Barmherzigkeit: Theologie Bernhard Härings
Buchvorstellung - 06.07.2016
Martin Leitgöb
Bernhard Häring
Kirche im Zeichen der Barmherzigkeit
Innsbruck: Tyrolia 2015
105 Seiten, 9.95 €
ISBN 978-3-7022-3478-2
Bernhard Häring (1912-1998) war einer der bedeutendsten und bekanntesten Moraltheologen des 20. Jahrhunderts. Der Redemptoristenpater wandte sich auf Festlegung seiner Ordensoberen nach dem Zweiten Weltkrieg der Moraltheologie zu, wurde akademischer Schüler von Theodor Steinbüchel und veröffentlichte schon in den 1950er Jahren ein Standardwerk der Moraltheologie: „Das Gesetz Christi“ (1954). Auf dem Zweiten Vatikanischen Konzil war er theologischer Berater (zunächst Konsultor, dann Konzilsperitus) und arbeitete an der Texterstellung der Pastoralkonstitution Gaudium et spes mit. Nach dem Konzil veröffentlichte er sein dreibändiges Werk „Frei in Christus“ (1979-1981), das in alle Weltsprachen übersetzt wurde. Häring geriet wegen seines Buches „Heilender Dienst. Ethische Probleme in der modernen Medizin“ (1972) in den Blick der Glaubenskongregation, 1975 wurde ein offizielles Lehrverfahren gegen ihn eröffnet, das 1979 ohne Urteilsspruch niedergelegt wurde. Der Redemptorist blieb sein Leben lang ein kritischer Begleiter seiner Kirche, gerade in den moraltheologischen Fragestellungen der 1990er Jahre.

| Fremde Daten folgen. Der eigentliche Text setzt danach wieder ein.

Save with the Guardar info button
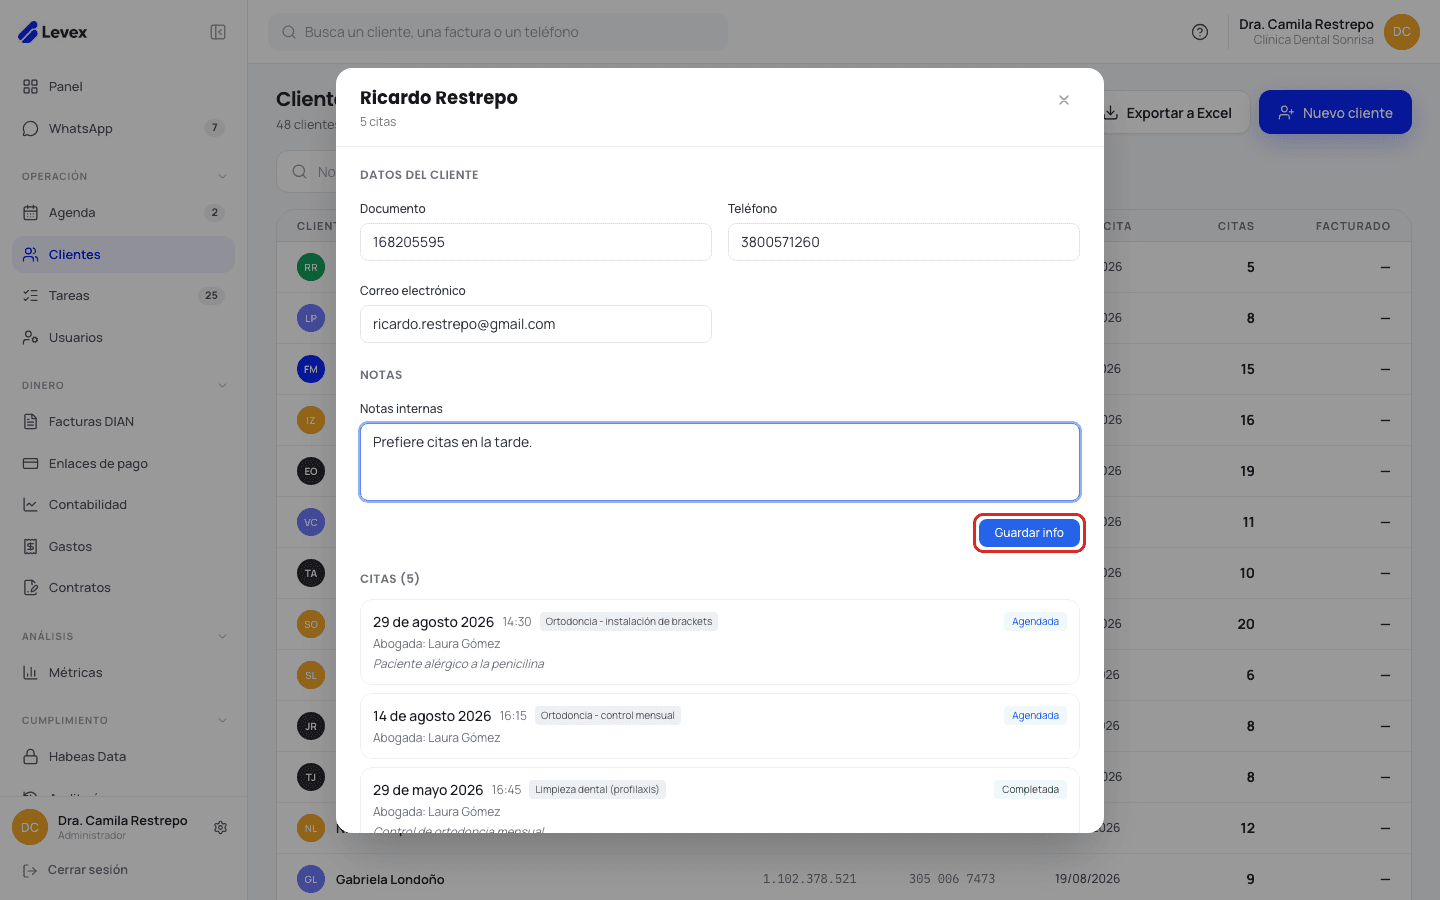tap(1029, 533)
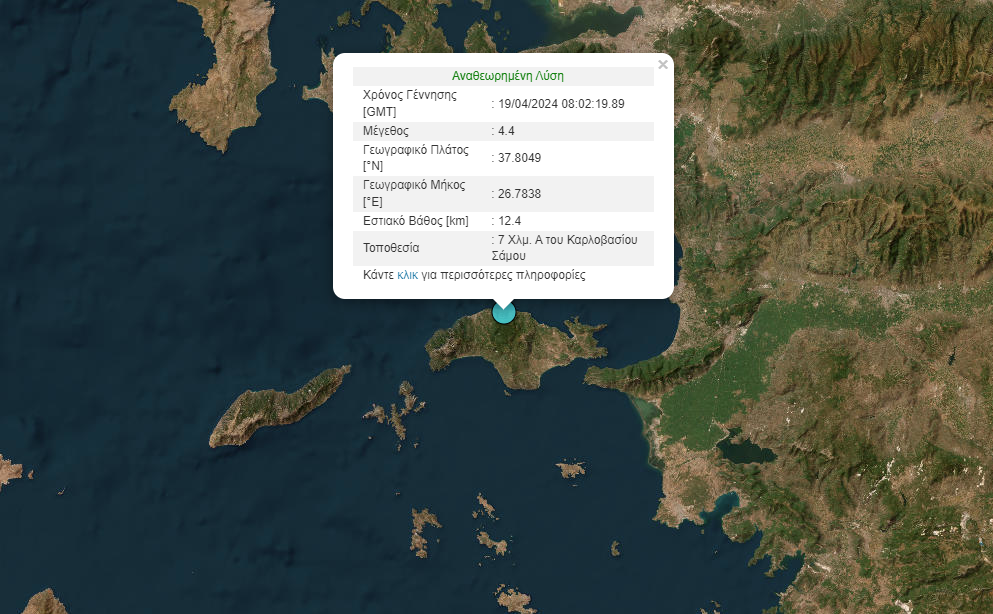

P. Martin Leitgöb, ebenfalls Redemptorist, arbeitet in der vorliegenden Publikation die theologischen Leitlinien Bernhard Härings heraus. Zunächst weist er vier Grundmotive auf: konsequenten Christozentrismus, biblische Fundierung, Orientierung am Menschen und ökumenische Offenheit. Dann zeigt er auf, dass dem Theologen Bernhard Häring der Begriff der „Barmherzigkeit“ zu einem Schlüsselwort seiner Theologie wurde. Im „Gesetz Christi“ ging er explizit auf die Werke der Barmherzigkeit ein, die fortan sein ganzes Schreiben durchzogen. In seinem Spätwerk 1995 „Heute Priester sein. Eine kritische Ermutigung“ betrachtete er die Eucharistie als Sakrament der Barmherzigkeit und den priesterlichen Dienst als Ermöglichung, Kirche als Zeichen der Barmherzigkeit in der Welt wirksam werden zu lassen.
Bernhard Häring hat in seinem Werk ebenso wie in seinem priesterlichen Dienst Rigorismus genauso zurückgewiesen wie Laxismus. Ihm wurden die Epikie und die Oikonomia zu Prämissen seines wissenschaftlichen Denkens wie seines priesterlichen Handelns. Er befasste sich in diesem Sinne mit den heute wieder rege diskutierten Themen der Lebenswirklichkeit von Ehe und Familie und dem Umgang der katholischen Kirche mit wiederverheirateten Geschiedenen.
Das Buch ist derzeit von ganz besonderem Interesse, da der Moraltheologe Bernhard Häring der Barmherzigkeit eine ebenso zentrale Rolle in seinem Werk eingeräumt hat, wie es Papst Franziskus seinem Pontifikat zugrunde legt. Allen theologisch interessierten Lesern, die sich auch Hintergründe der Theologie des Papstes erschließen möchten, sei diese Neuerscheinung sehr gerne empfohlen.